Composing without it is possible
What to do with the aspiration to become a grandparent when it is slow to find an answer? Between sporting activities, cultural outings and social relations, Jean flourishes. And be patient. From time to time, he talks about it, without anxiety, with his partner in the same situation as him: “When, while discussing their projects with our children, we perceive clues proving that they have not given up on becoming parents , we say to ourselves that it is not lost. »

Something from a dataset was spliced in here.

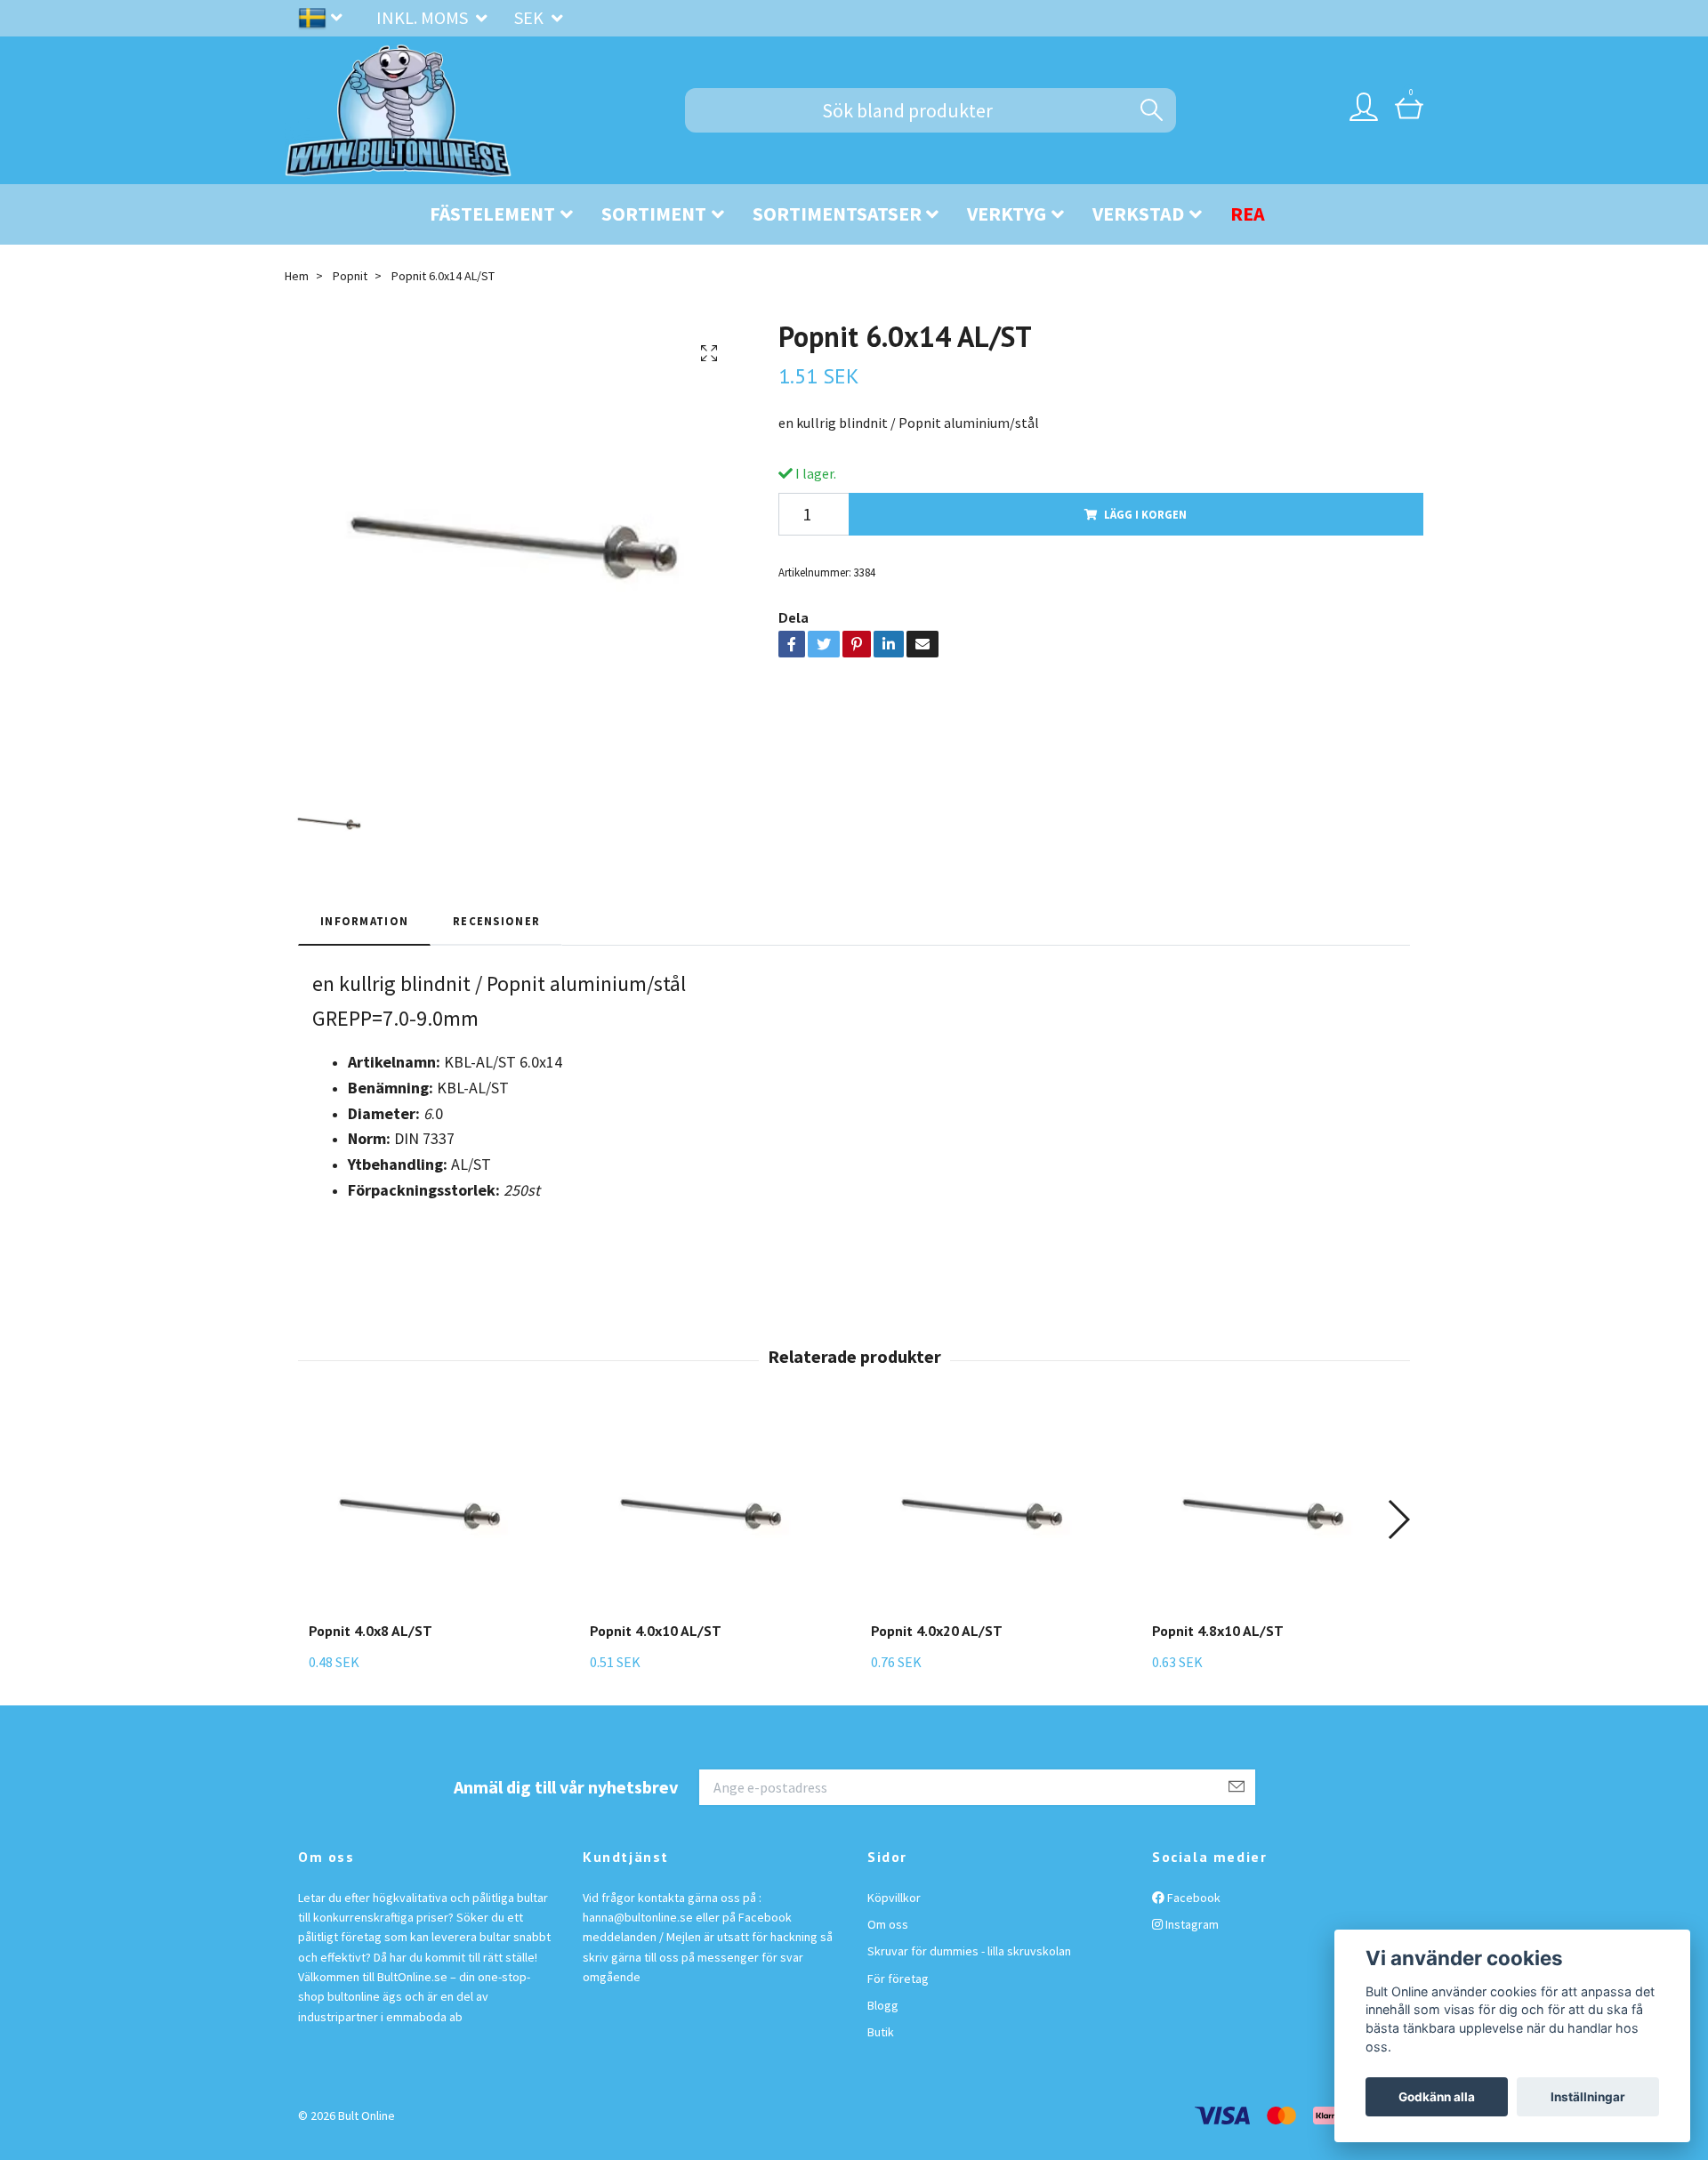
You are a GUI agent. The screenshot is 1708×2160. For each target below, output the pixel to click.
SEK (530, 17)
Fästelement (492, 213)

At 75 years old, Françoise has taken very well the decision of her daughter, now aged 53. “She told me years ago that she didn’t see herself becoming a mother,” she says. Also, when she got married, I didn't imagine one day becoming a grandmother. » This Grenobloise, surrounded by fifteen nephews and nieces, was delighted to see her brothers and sisters become grandparents: “It’s a deep source of happiness. » To help them out, she took care of the children of two of her nieces. “Their presence was very pleasant, as was the nickname they gave me, “Mamie Saçoise” instead of Françoise. But these shared times did not generate any regrets in me. »
Become a grandparent?
Like her, some retirees experience another form of grandparenthood, by forging intergenerational ties with relatives or neighbors. Others actively seek to fill a gap with associations that put them in contact with families without grandparents or geographically far from them. Christiane and Jeanne thus joined the Grands-Parrains association, the first in Mauguio (Hérault), the other in Marseille (Bouches-du-Rhône). “With my partner, we took care of twins, from when they were 9 months old to when they were 4 years old,” remembers Christiane. Going to the bakery, their little hands in ours, it was a gift that life gave us! We felt like grandparents. » But the relationship ended three years ago. In families of the heart, as in those of blood, expectations were not easily reconciled. “It was very painful. We have not replaced them. » Jeanne guarantees it: “We experience relationships there that we do not have with our own families. » President of the association's branches in Provence and Brittany, she witnesses precious stories, such as that of a member who walks alongside an 18-year-old girl, met when she was 5, in sharing his weekends. And we think of the verse inspired by Victor Hugo by another Jeanne: “I have no other business here than to love. » The art of being a grandfather (or grandmother) is not limited to blood ties.
Create a heart connection
In 2010, when she had just moved to Rezé (Loire-Atlantique) with her young children, Sophie met an elderly neighbor. An alchemy is born and they share beautiful years of family life. This is the starting point of the Manou Partages association, imagined by Sophie Charteau confronted, in her neighborhood, with both the loneliness of the elderly and the significant presence of single-parent families. In eleven years, the association has connected 130 families around Nantes, and more recently in Sarthe. “Requests are pouring in from all over France,” explains Sophie Charteau. By sharing simple moments: playing, walking, cooking, reading, these three generations provide mutual help, support and affection. »
Information: manou-partages.org and 07 64 71 26 92.